Virginia is one of only a handful of states to continue having supervision language as a requirement for CRNAs, making it an outlier. By modernizing the language that governs the practice of CRNAs to allow for consultation, legislators would help hospitals and surgical facilities fully use all of the anesthesia experts available to them, resulting in care for more patients needing surgery.

Not only is the current supervision requirement unnecessary, it’s inconsistent throughout the commonwealth. In military hospitals across the country and in Virginia, CRNAs practice to the full extent of their training and education and without physician supervision. Many facilities in Virginia have already decided to efficiently maximize their workforce by allowing CRNAs to independently administer anesthesia, while interpreting supervision to mean oversight provided by a physician with no specialized training in anesthesia.

This interpretation creates unfounded liability issues and undermines the vast expertise of the CRNA. Furthermore, in hospitals that require a physician anesthesiologist to oversee one or more CRNAs, costs are driven up for facilities and patients and can often delay surgeries if a physician anesthesiologist isn’t available. Given the expertise of CRNAs and physician anesthesiologists, facilities should be able to choose the anesthesia delivery model that best fits their patients’ needs and should not be held hostage by unclear language.

Legislators need to modernize this language, which is more reflective of current day practice around the nation, by passing legislation allowing CRNAs to work in consultation with their medical partners. After all, CRNAs get the same training and use the same textbooks and techniques as our physician anesthetist counterparts. CRNAs have been providing high-quality, cost-effective anesthesia care for more than 160 years – in fact, nurse anesthetists are the original anesthesia providers.

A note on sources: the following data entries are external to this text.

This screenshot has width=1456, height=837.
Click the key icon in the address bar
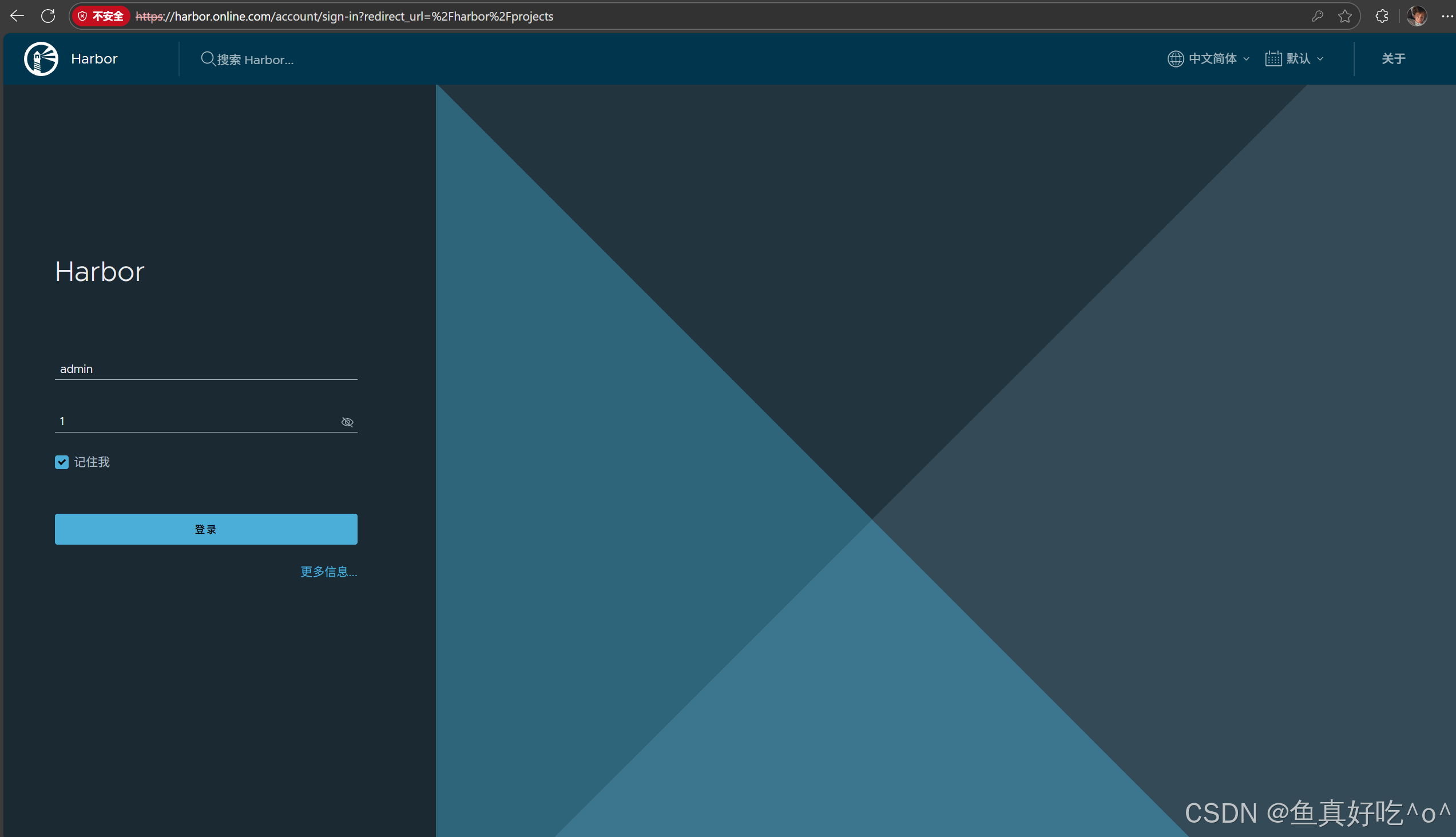pos(1318,15)
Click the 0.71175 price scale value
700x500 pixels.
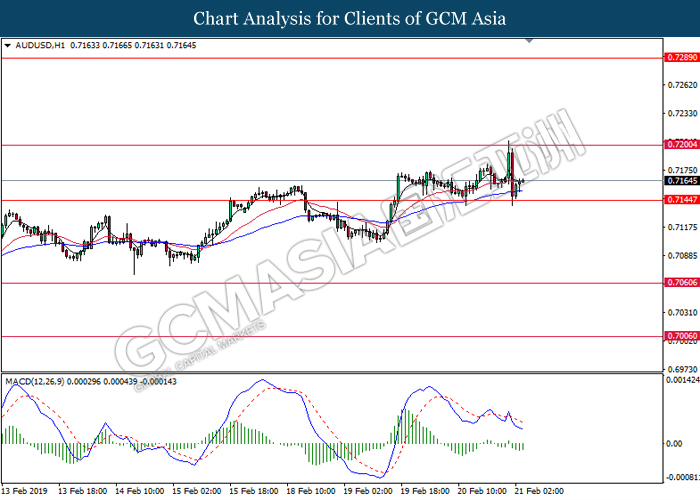tap(681, 228)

Virginia is home to more than 2,000 CRNAs and 350 student nurse anesthetists. CRNAs care for patients in surgeries and delivery rooms, ambulatory surgical centers, military and veterans’ facilities, and dental and pain management offices. Each CRNA has earned a bachelor’s degree in nursing and has a master’s or doctoral degree. All have worked an average of two-and-a-half years in an intensive care unit (ICU) before attending a certified anesthesia program. Even when working with a physician anesthesiologist, CRNAs administer anesthesia during surgery, stay with the patient throughout post-operative recovery and devise a plan to handle any pain after surgery.

Supervision requirements affect the workforce shortage. A 2021 article in Nursing Economic$ found that by increasing CRNA-only practices by 10%, we can reduce the anesthesia provider workforce shortage by 40%. Another way to address the workforce shortage is by making Virginia a more inviting environment for CRNAs to practice, possibly reducing the number of CRNAs leaving for states where they have full practice authority. Retaining the 350 nurses training at Virginia universities would be a primary factor in alleviating the workforce shortage.

While many facilities are operating under razor-thin margins and vulnerable to closure, the supervision requirement drives up costs statewide for hospitals, surgical centers and other health care facilities. It’s time to change Virginia’s supervision requirement to consultation. Legislators need to act now and put Virginia in line with the majority of the nation and recognize CRNAs as full partners in caring for Virginians needing surgery.